── Entries shown ──

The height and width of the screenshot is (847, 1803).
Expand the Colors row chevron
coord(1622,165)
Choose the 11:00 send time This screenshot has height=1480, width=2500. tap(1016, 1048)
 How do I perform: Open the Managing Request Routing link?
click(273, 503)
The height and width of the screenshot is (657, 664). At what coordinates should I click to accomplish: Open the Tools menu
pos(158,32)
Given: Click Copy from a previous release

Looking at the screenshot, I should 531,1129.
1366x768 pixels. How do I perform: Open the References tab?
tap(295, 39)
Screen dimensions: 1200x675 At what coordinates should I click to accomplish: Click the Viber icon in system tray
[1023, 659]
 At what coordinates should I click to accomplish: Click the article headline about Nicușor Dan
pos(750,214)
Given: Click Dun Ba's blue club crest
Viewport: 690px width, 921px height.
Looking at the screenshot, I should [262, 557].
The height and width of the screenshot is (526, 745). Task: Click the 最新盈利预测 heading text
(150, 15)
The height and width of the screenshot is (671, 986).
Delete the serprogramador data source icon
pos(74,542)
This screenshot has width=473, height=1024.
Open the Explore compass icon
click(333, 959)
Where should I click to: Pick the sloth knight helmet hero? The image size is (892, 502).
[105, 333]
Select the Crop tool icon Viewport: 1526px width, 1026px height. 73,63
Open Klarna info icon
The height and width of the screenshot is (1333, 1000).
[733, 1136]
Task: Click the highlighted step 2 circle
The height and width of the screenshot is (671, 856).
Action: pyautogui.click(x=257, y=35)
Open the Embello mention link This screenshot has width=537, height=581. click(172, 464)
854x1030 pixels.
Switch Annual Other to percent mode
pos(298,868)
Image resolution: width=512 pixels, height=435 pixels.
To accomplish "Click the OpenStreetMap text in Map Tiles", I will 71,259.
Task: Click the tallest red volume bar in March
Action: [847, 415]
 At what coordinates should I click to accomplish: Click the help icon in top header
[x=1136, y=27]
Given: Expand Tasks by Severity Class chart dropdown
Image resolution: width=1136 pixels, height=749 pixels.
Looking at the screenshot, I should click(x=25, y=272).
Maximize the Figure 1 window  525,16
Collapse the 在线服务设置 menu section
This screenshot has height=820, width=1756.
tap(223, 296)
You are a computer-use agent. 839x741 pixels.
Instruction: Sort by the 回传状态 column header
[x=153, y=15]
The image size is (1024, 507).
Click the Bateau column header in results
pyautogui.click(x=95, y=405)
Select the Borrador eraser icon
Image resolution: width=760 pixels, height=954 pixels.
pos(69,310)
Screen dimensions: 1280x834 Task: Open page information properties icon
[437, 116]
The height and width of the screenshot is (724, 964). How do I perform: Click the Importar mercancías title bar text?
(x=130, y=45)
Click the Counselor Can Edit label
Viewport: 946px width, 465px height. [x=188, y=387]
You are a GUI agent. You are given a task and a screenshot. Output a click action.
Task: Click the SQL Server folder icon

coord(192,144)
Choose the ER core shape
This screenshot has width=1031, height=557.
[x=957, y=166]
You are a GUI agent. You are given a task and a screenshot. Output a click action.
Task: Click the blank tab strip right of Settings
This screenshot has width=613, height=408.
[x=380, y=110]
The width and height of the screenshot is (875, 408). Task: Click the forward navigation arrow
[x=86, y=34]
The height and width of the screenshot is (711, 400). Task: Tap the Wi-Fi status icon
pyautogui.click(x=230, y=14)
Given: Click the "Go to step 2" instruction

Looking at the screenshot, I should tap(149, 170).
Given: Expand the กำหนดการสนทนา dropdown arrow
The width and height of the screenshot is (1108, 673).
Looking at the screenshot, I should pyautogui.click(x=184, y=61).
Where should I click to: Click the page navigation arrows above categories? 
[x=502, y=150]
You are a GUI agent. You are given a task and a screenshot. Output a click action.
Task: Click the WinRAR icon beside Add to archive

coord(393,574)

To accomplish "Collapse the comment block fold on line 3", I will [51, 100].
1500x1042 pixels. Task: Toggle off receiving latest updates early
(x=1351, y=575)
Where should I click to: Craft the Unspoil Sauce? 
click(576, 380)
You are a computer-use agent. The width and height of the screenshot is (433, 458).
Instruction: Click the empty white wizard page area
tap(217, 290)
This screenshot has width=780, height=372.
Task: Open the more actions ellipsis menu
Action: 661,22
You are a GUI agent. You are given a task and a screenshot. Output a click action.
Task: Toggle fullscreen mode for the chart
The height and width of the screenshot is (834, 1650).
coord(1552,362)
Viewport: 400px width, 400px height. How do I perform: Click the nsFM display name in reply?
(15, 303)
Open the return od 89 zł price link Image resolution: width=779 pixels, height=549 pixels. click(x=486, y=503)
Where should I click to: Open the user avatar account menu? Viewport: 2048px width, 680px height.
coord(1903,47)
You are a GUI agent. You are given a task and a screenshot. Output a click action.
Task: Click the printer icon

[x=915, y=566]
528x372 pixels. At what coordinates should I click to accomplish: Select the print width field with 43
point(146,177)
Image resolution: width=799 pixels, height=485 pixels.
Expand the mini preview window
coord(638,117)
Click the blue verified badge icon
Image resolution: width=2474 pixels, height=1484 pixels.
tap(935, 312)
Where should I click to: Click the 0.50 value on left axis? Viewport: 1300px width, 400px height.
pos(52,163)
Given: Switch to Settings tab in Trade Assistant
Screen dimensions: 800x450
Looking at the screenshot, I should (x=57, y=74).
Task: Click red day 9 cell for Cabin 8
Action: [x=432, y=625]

───

- _To do_:
Begin with the line that has "The height and width of the screenshot is (711, 400)." in the listing above and end after the line that has "You are a computer-use agent. The"; output those lines exactly.

- _Your response_:
The height and width of the screenshot is (711, 400). Task: Tap the Wi-Fi status icon
pyautogui.click(x=230, y=14)
Given: Click the "Go to step 2" instruction

Looking at the screenshot, I should tap(149, 170).
Given: Expand the กำหนดการสนทนา dropdown arrow
The width and height of the screenshot is (1108, 673).
Looking at the screenshot, I should pyautogui.click(x=184, y=61).
Where should I click to: Click the page navigation arrows above categories? 
[x=502, y=150]
You are a GUI agent. You are given a task and a screenshot. Output a click action.
Task: Click the WinRAR icon beside Add to archive

coord(393,574)

To accomplish "Collapse the comment block fold on line 3", I will [51, 100].
1500x1042 pixels. Task: Toggle off receiving latest updates early
(x=1351, y=575)
Where should I click to: Craft the Unspoil Sauce? 
click(576, 380)
You are a computer-use agent. The width and height of the screenshot is (433, 458).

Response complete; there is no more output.